_What is being asked_:
Copy out all the lines in the records that include the word "agent".

_Information given_:
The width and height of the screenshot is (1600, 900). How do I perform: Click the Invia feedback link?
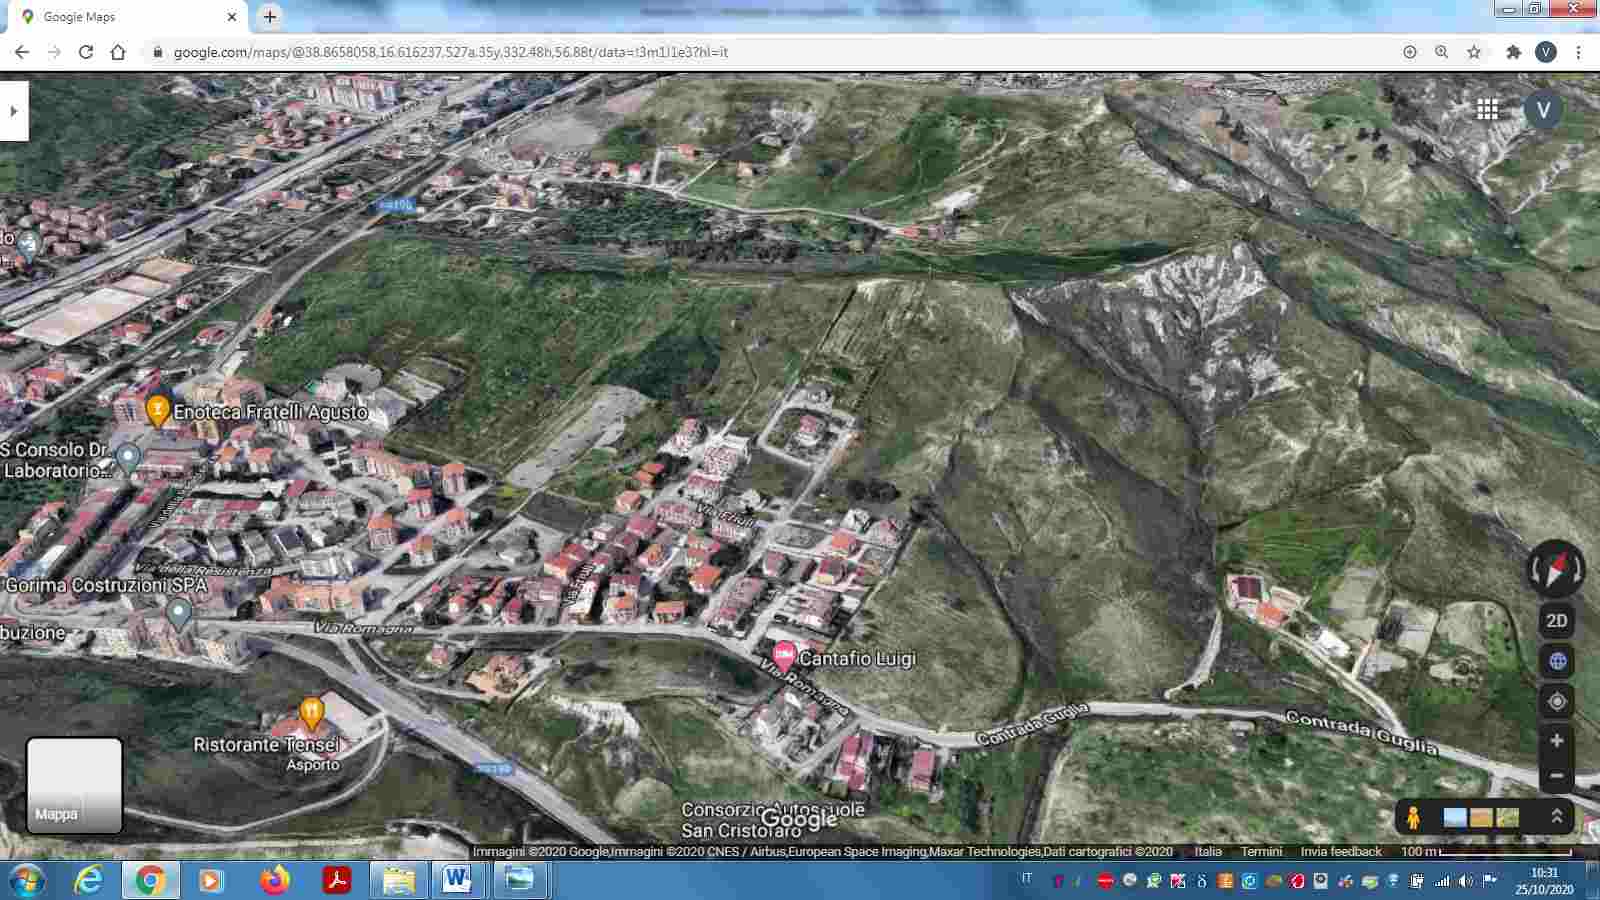point(1340,852)
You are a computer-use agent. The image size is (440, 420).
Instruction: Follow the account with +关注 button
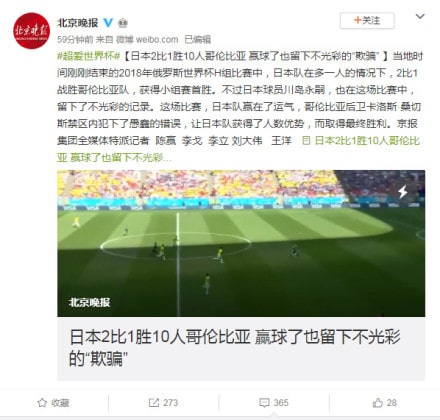[367, 21]
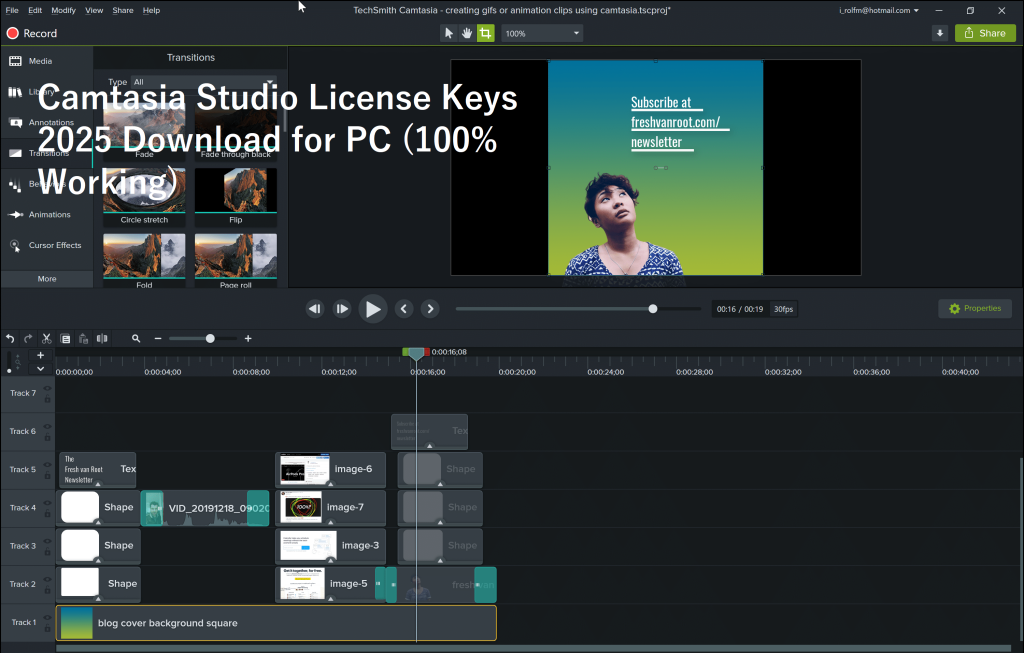The image size is (1024, 653).
Task: Click the Cut scissors icon in timeline toolbar
Action: pyautogui.click(x=45, y=338)
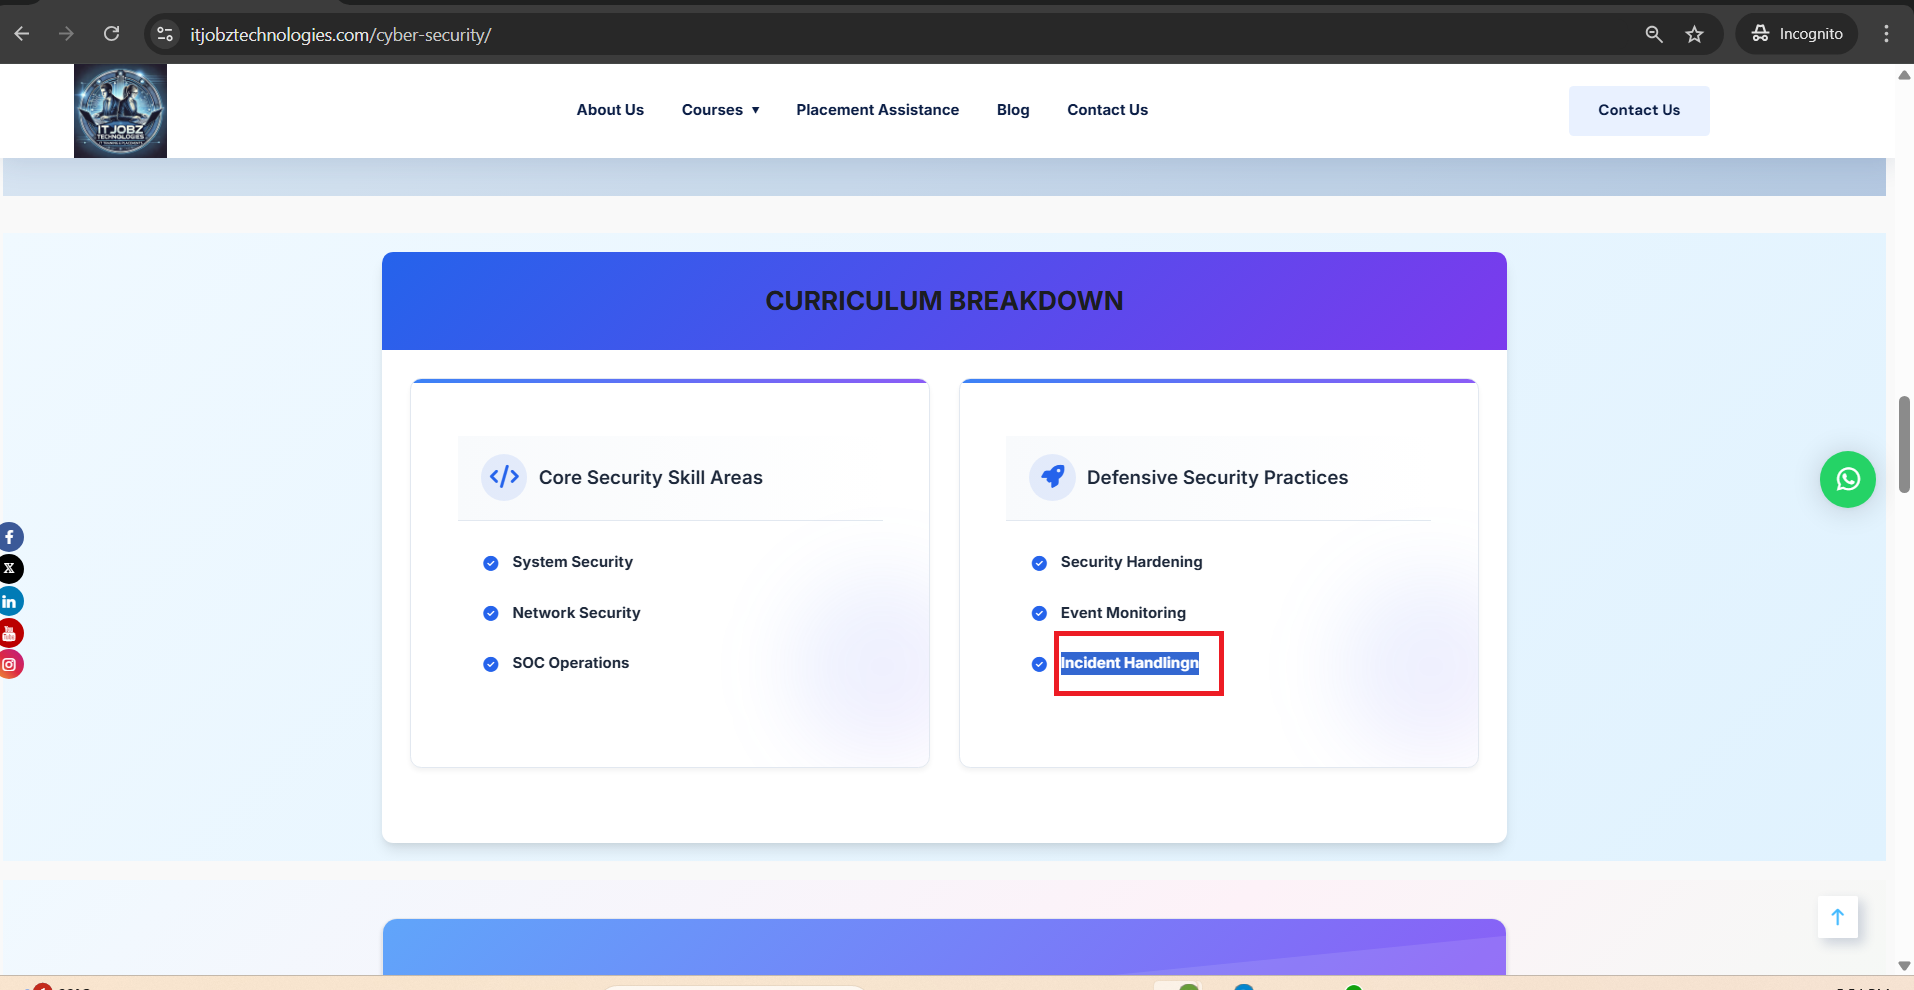Click the browser reload button
1914x990 pixels.
[112, 34]
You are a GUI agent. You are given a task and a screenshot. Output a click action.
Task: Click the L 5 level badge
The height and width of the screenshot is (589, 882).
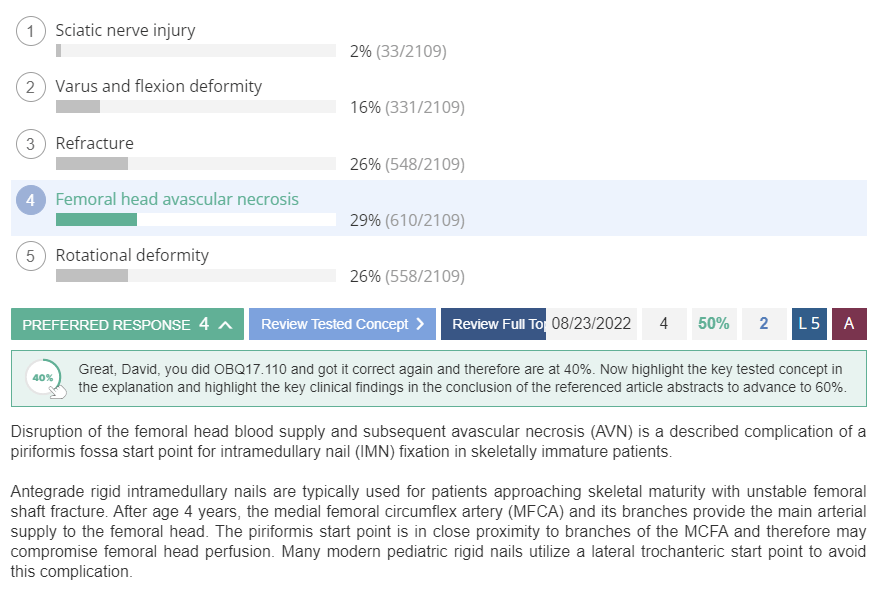point(809,324)
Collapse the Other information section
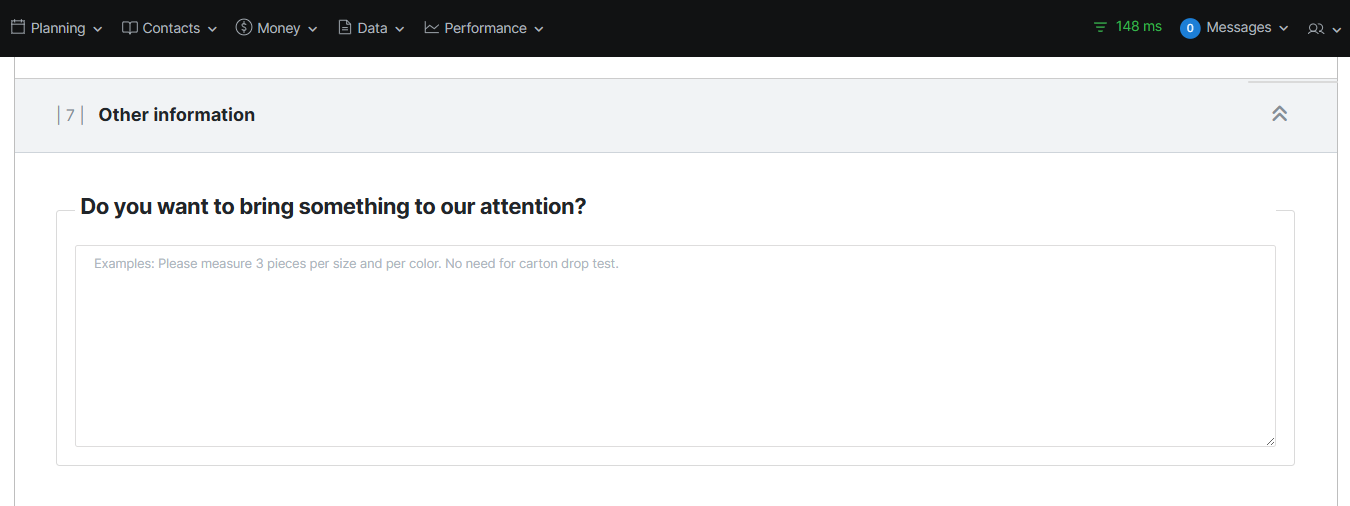Screen dimensions: 1350x506 click(x=1279, y=114)
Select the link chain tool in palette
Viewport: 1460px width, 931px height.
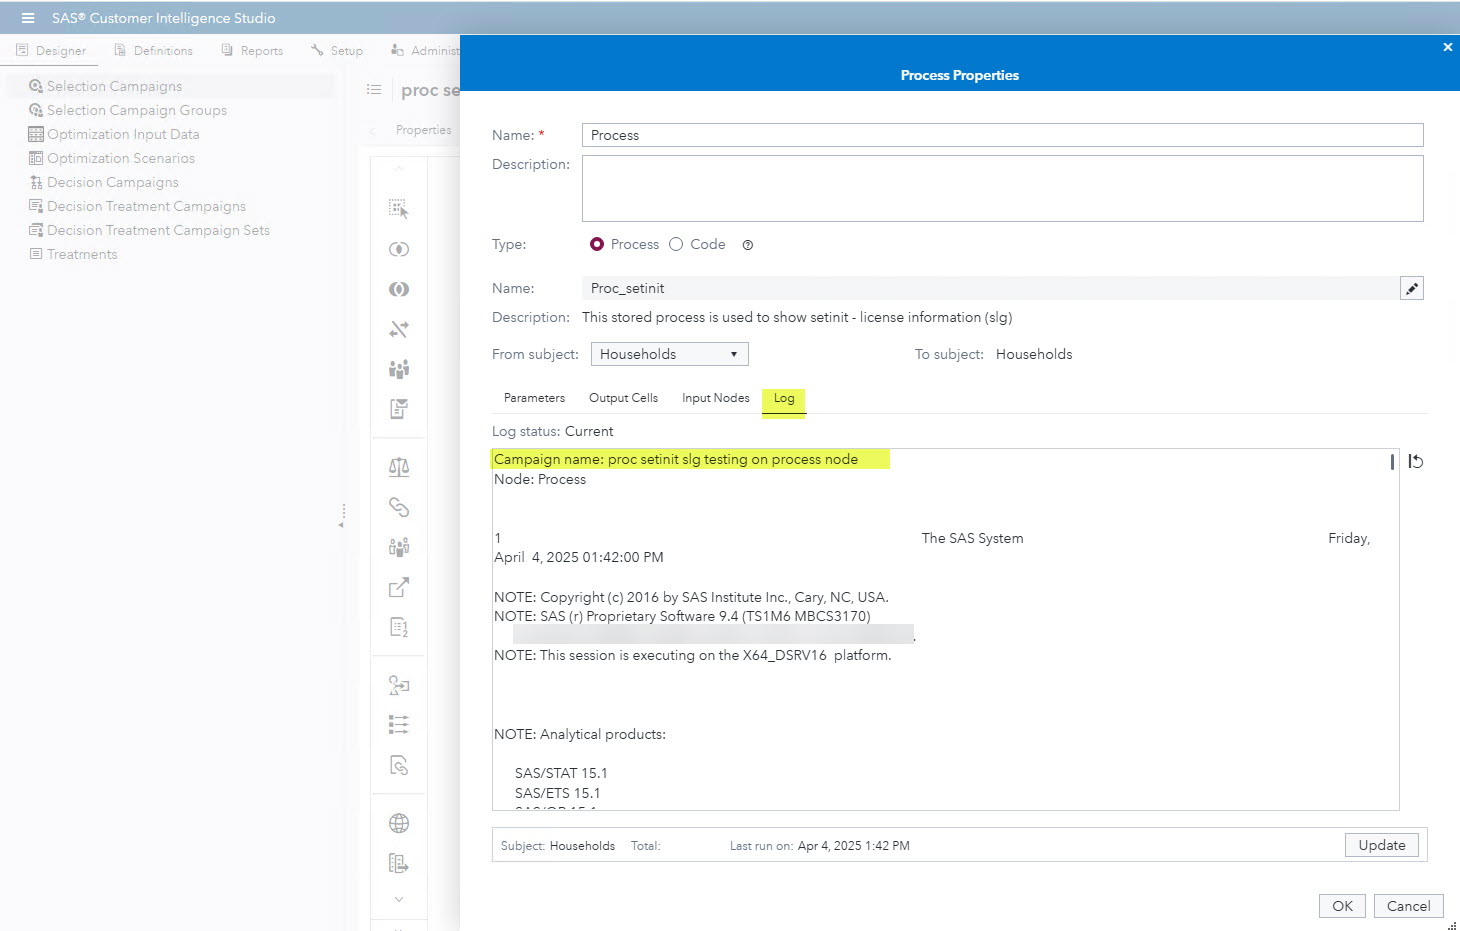(399, 507)
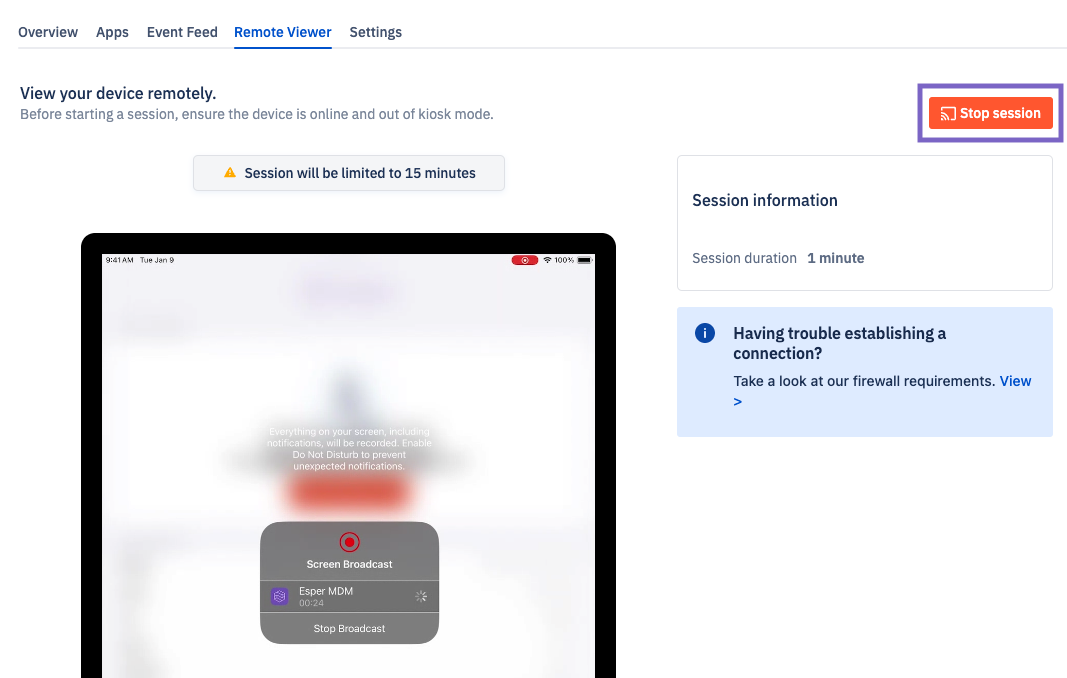Click the 15 minutes session limit banner
The image size is (1067, 678).
349,173
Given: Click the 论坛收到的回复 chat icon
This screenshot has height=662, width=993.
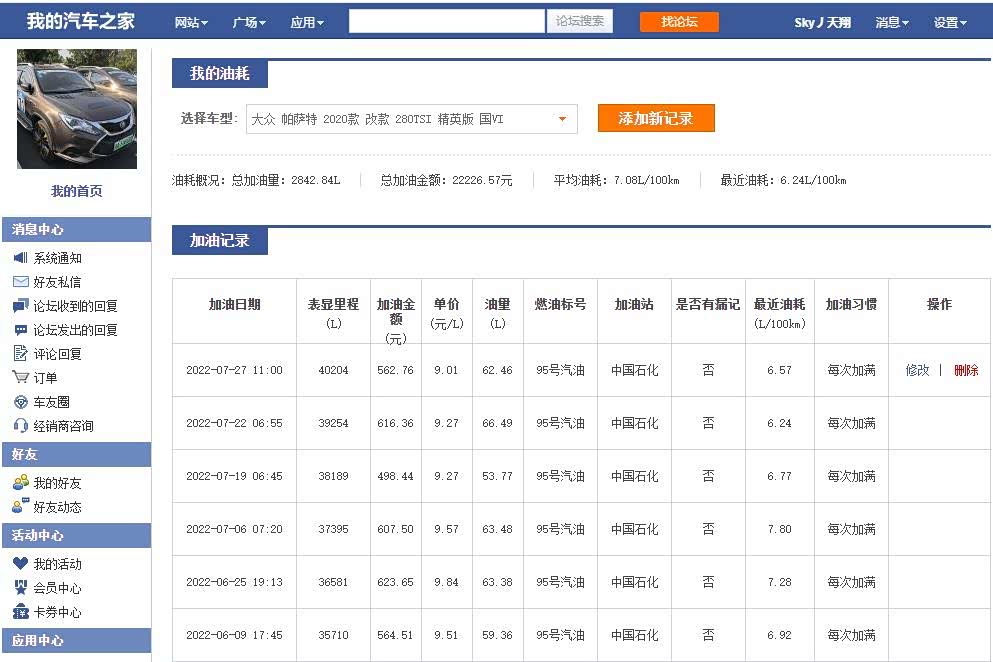Looking at the screenshot, I should click(x=20, y=306).
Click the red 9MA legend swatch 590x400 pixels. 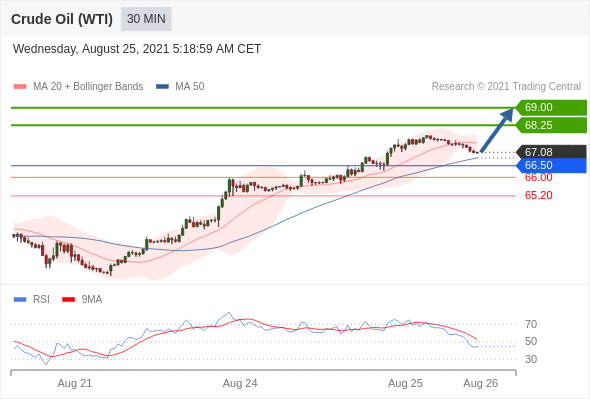pyautogui.click(x=68, y=300)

_Output of the task_:
You are a computer-use agent. The image size is (440, 420).
You are a GUI agent. You are given a task and a screenshot. Output a click action.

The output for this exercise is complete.